Similar to the LABT, it is important to correctly determine the NAICS code that applies to the business because a misstep in the classification can result in a substantial difference in the tax. In addition, if employees are no longer working from San Francisco as a result of the pandemic, there may be opportunities to reduce the apportionment of receipts to San Francisco and reduce liability.
Cities in Other States
Outside of California, other localities impose taxes for the privilege of doing business within the locality. New York City is well known for imposing various taxes depending upon the type of entity doing business within its borders. In addition, while Ohio and Kentucky have numerous localities that impose income taxes, other states only have a few localities that subject businesses to local tax. The following are some of these lesser-known taxes.
Philadelphia
Philadelphia imposes a Business Income & Receipts Tax (BIRT) on every individual, partnership, association, limited liability company (LLC), and corporation engaged in a business, profession, or other activity for profit within Philadelphia. The tax is generally due April 15, with a 60-day extension available or a full six-month extension if a federal tax extension was granted. The rate is 1.415 mills ($1.415 per $1,000) on gross receipts and was recently reduced to 5.99% on taxable net income.
St. Louis
Saint Louis requires all businesses located in the city and all nonresident businesses that perform work, services, or business activity in the city to pay the earnings tax of 1% of the business's earnings. Businesses subject to the tax may include individuals, pass-through entities, and corporations. The tax is generally due April 15 for all calendar-year taxpayers and 105 days after the close of the year for fiscal-year taxpayers, with a six-month extension available.
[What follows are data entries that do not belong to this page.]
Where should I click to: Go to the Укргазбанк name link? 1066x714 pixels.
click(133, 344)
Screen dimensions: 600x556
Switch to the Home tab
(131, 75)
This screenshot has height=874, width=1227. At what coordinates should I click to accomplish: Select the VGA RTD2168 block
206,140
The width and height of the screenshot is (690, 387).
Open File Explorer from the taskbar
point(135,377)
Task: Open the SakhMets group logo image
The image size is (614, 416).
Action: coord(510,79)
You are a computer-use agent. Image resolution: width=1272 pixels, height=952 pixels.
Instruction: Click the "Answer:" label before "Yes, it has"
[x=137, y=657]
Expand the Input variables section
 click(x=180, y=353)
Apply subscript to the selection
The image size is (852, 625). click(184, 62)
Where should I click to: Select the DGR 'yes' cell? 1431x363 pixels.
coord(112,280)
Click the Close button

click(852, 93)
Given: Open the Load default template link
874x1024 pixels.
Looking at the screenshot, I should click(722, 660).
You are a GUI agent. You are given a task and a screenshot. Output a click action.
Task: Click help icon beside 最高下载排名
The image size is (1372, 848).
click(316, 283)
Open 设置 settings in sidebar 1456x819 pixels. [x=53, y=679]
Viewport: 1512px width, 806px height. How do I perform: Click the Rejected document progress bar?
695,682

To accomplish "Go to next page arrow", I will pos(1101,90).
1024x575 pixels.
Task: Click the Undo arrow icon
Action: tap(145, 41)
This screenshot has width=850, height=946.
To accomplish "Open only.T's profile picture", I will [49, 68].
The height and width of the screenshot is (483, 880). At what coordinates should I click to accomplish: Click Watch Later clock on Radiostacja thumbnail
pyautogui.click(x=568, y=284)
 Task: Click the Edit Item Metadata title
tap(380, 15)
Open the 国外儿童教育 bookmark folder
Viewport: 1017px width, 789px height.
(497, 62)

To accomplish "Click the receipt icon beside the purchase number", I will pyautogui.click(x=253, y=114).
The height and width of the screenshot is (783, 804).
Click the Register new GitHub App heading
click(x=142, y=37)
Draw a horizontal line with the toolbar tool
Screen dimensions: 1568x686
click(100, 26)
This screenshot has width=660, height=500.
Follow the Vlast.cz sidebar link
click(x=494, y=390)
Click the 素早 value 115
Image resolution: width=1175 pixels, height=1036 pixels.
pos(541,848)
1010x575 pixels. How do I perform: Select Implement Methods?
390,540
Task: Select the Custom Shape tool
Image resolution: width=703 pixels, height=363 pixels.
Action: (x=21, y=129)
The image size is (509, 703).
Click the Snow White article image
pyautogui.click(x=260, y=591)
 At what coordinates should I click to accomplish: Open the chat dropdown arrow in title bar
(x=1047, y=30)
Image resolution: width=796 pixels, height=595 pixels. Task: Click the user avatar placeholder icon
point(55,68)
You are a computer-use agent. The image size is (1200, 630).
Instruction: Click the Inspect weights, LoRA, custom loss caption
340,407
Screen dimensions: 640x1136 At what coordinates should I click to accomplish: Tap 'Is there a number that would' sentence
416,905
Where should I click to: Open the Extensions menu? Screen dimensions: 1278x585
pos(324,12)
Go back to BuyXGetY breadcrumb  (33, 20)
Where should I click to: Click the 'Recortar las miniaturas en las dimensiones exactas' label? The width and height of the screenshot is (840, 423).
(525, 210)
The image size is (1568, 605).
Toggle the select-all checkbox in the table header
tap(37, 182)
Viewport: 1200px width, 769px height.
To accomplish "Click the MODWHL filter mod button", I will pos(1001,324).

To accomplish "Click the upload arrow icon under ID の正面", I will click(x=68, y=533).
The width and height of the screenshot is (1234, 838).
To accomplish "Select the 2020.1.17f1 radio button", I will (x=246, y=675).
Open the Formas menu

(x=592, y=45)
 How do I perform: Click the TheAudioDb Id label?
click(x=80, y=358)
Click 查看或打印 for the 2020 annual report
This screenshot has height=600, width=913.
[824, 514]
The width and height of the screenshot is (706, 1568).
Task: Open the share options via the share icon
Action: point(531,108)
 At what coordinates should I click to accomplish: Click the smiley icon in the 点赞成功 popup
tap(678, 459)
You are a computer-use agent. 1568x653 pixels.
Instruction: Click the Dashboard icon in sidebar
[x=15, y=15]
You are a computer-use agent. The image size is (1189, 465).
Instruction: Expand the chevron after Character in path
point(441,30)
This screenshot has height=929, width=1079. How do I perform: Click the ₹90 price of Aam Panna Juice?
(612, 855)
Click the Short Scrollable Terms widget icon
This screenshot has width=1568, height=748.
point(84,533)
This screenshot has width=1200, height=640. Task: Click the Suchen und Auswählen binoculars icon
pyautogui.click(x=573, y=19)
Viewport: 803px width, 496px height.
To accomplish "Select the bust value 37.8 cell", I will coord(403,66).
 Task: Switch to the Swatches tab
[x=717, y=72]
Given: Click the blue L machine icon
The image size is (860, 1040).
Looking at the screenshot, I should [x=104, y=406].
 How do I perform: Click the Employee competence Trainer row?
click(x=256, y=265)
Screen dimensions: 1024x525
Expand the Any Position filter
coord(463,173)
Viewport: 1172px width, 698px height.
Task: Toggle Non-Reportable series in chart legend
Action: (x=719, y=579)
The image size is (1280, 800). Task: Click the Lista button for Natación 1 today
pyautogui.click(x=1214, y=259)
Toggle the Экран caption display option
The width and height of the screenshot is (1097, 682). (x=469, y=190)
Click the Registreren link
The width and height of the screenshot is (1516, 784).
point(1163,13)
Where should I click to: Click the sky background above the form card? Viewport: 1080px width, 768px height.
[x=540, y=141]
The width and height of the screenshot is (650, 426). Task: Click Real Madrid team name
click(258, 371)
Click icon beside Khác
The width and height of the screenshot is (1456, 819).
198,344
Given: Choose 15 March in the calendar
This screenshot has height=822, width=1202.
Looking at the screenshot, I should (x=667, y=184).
Portland and Multnomah County
Portland, Oregon and Multnomah County require every individual, partnership, or corporation to file a business income tax return if they are doing business within Portland or Multnomah County. Unlike many other local taxes, the Portland/Multnomah County tax is based on net business income, which may be apportioned if the income is earned both within and outside the localities. The Portland tax rate is 2.6% of the net business income, while the Multnomah County rate is 1.45% of the net business income. For the 2022 tax year, apportionment of services moved from cost-of-performance sourcing to market-based sourcing to bring the tax in line with Oregon state's sourcing regime. Both taxes are due three-and-a-half months after the end of the year, with a six-month extension available.
Portland also imposes the Pay Ratio Surtax (PRS) on publicly traded companies if the CEO-to-median worker compensation ratio is equal to or above 100:1. If the ratio is equal to or above 100:1 but less than 250:1, the surtax is 10%. If the ratio is equal to or above 250:1, the surtax is 25%.
The Takeaway
Businesses, including self-employed individuals, may be subject to these local taxes if they have activity in any of these localities. It is important to understand how each of the taxes apply, from differences in rates based on the type of business to the apportionment methodologies available. Andersen's SALT team can assist in helping businesses to avoid local taxes, mitigate their impact, calculate amounts owed, and comply with filing requirements.